The architecture of this project is designed using a modular, pipeline-based approach that efficiently manages data flow and processing tasks through Go’s concurrency model. Key to this design is the use of channels and goroutines, combined with the careful handling of the Group structure to minimize unnecessary copying of data. The entire process is defined by iterations, where the application periodically calculates the lag metrics based on the latest data. These iterations ensure that the lag information is consistently up-to-date and accurately reflects the current state of the Kafka consumer groups.
flowchart TD
A[FetchConsumerGroups]
A -->|List of Consumer Groups| B[groupNameChan]
B --> C1[GetConsumerGroupsInfo]
B --> C2[GetConsumerGroupsInfo]
B --> C3[GetConsumerGroupsInfo]
C1 -->|Partially Populated Group| D[groupStructPartialChan]

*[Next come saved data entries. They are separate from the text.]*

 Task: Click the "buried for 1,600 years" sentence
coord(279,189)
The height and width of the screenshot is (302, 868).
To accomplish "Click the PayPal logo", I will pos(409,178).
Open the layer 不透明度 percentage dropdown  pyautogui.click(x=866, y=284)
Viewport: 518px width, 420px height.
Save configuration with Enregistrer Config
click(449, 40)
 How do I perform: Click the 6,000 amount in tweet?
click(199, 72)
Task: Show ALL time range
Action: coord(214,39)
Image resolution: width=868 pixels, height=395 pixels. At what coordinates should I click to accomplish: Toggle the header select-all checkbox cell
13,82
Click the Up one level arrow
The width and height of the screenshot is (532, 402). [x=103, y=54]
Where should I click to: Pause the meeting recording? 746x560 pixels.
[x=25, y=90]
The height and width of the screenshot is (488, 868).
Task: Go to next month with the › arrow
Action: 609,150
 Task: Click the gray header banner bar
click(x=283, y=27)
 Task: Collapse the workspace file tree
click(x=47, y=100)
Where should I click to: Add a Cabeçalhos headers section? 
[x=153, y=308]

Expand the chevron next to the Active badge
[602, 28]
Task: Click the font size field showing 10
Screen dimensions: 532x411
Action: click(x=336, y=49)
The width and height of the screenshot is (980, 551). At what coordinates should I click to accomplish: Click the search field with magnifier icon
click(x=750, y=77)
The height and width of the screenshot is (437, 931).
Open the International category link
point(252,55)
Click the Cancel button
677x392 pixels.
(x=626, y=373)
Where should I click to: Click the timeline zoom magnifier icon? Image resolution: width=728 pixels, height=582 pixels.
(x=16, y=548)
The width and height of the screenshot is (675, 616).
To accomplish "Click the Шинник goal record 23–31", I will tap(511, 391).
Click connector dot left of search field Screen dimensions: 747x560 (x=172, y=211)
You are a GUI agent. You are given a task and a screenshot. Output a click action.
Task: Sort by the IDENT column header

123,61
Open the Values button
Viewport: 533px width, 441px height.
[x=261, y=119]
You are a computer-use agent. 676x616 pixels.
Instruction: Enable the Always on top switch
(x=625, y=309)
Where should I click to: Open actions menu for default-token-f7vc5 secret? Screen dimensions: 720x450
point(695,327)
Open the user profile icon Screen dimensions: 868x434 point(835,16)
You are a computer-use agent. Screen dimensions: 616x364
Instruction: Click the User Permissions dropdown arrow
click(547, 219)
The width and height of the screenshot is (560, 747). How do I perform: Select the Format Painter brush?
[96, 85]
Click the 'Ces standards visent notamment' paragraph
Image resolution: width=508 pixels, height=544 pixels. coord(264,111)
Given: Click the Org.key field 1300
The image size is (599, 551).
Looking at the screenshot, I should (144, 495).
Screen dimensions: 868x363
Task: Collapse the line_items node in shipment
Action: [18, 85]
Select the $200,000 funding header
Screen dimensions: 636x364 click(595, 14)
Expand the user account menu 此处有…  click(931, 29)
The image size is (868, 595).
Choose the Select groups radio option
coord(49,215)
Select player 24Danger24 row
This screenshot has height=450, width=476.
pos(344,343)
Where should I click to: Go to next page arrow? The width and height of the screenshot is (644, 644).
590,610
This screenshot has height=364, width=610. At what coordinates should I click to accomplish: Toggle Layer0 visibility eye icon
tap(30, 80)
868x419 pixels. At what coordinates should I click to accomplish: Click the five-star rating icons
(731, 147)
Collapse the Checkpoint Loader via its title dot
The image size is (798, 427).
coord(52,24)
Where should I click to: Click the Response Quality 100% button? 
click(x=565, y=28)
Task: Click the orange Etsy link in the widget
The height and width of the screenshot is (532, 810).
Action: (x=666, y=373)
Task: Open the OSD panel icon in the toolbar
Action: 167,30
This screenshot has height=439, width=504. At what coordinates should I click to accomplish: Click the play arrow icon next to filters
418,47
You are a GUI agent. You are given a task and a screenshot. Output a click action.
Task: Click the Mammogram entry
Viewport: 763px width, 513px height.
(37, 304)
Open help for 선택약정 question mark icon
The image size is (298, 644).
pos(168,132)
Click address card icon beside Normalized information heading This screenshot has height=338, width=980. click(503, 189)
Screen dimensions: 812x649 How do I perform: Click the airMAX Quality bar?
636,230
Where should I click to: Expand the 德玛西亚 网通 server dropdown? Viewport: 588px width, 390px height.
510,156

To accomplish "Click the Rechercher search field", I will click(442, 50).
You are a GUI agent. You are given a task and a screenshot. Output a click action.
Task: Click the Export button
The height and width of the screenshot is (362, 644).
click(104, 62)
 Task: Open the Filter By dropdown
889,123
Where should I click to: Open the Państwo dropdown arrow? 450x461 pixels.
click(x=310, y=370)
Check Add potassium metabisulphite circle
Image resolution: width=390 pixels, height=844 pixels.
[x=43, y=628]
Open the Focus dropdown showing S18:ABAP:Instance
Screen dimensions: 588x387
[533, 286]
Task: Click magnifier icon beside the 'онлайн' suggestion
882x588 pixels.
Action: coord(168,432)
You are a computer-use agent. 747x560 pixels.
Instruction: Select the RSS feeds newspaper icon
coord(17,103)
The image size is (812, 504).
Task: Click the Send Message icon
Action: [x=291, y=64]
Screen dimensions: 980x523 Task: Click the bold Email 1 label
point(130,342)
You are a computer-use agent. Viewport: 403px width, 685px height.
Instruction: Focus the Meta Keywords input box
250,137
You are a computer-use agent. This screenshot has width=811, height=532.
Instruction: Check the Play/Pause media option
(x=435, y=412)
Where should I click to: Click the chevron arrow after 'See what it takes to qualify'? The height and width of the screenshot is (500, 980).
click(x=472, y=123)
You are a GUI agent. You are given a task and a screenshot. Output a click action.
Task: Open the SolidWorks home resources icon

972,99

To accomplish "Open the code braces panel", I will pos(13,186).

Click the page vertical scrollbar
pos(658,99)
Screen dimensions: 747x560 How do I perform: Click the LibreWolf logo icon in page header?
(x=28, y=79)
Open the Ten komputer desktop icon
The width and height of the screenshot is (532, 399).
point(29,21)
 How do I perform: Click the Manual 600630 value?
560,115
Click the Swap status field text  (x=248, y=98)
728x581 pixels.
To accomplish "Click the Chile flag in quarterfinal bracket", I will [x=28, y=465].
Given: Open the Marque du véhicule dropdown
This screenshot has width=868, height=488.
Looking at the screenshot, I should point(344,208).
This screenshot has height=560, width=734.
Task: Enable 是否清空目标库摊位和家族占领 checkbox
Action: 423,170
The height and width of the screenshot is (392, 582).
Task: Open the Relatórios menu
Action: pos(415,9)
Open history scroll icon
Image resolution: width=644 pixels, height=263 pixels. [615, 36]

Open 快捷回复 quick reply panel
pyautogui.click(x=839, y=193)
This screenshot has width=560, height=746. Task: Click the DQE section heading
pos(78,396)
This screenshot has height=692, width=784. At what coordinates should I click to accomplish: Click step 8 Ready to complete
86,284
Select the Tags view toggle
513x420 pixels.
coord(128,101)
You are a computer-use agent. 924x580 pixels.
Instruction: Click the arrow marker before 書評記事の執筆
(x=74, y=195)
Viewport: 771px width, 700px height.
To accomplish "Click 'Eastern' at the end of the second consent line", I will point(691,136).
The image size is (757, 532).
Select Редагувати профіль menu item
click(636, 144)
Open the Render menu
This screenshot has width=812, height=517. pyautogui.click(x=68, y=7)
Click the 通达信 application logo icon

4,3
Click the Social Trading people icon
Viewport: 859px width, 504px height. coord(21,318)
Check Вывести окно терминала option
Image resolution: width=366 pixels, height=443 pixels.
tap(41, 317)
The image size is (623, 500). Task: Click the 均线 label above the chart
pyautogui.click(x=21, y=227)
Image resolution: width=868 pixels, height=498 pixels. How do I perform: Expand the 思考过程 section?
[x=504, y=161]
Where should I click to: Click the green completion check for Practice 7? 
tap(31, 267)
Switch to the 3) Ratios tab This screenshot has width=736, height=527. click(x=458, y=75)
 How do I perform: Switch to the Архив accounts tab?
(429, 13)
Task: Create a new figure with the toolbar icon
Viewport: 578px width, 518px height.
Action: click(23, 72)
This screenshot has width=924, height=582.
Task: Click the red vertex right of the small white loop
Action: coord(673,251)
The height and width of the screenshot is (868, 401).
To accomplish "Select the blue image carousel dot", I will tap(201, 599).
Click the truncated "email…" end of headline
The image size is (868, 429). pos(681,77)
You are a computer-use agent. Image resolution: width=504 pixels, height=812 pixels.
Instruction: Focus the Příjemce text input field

C2 -->|Partially Populated Group| D
C3 -->|Partially Populated Group| D
D --> E1[GetLatestProducedOffsets]
D --> E2[GetLatestProducedOffsets]
D --> E3[GetLatestProducedOffsets]
E1 -->|Fully Populated Group with Offsets| F[groupStructCompleteChan]
E2 -->|Fully Populated Group with Offsets| F
E3 -->|Fully Populated Group with Offsets| F
F --> G1[PersistLatestProducedOffsets]
F --> G2[PersistLatestProducedOffsets]
F --> G3[PersistLatestProducedOffsets]
G1 -->|Persisted Group with Offsets| H[groupStructCompleteAndPersistedChan]
G2 -->|Persisted Group with Offsets| H
G3 -->|Persisted Group with Offsets| H
H --> I1[GenerateMetrics]
H --> I2[GenerateMetrics]
H --> I3[GenerateMetrics]
I1 -->|Group with Metrics| J[metricsToExportChan]
I2 -->|Group with Metrics| J
I3 -->|Group with Metrics| J
J --> K1[ProcessMetrics]
J --> K2[ProcessMetrics]
J --> K3[ProcessMetrics]
K1 --> L[Prometheus Endpoint]
K2 --> L
K3 --> L
- Group: Represents a Kafka consumer group. It starts as an incomplete object, with only the Name field initialized. As the Group object progresses through the pipeline, its fields are populated with the necessary data.
- Name: The name of the consumer group.
- Topics: A list of topics associated with the consumer group.
- MaxLagInOffsets: The maximum lag in offsets across all topics in the group.
- MaxLagInSeconds: The maximum lag in seconds across all topics in the group.
- SumLagInOffsets: The total lag in offsets across all topics in the group.
- SumLagInSeconds: The total lag in seconds across all topics in the group.
- Topic: Represents a Kafka topic within a consumer group.
- Name: The name of the topic.
- Partitions: A list of partitions within the topic.
- SumLagInOffsets: The total lag in offsets across all partitions in the topic.
- SumLagInSeconds: The total lag in seconds across all partitions in the topic.
- MaxLagInOffsets: The maximum lag in offsets across all partitions in the topic.
- MaxLagInSeconds: The maximum lag in seconds across all partitions in the topic.
- Partition: Represents a partition within a Kafka topic.
- Number: The partition number.
- CommitedOffset: The committed offset for this partition.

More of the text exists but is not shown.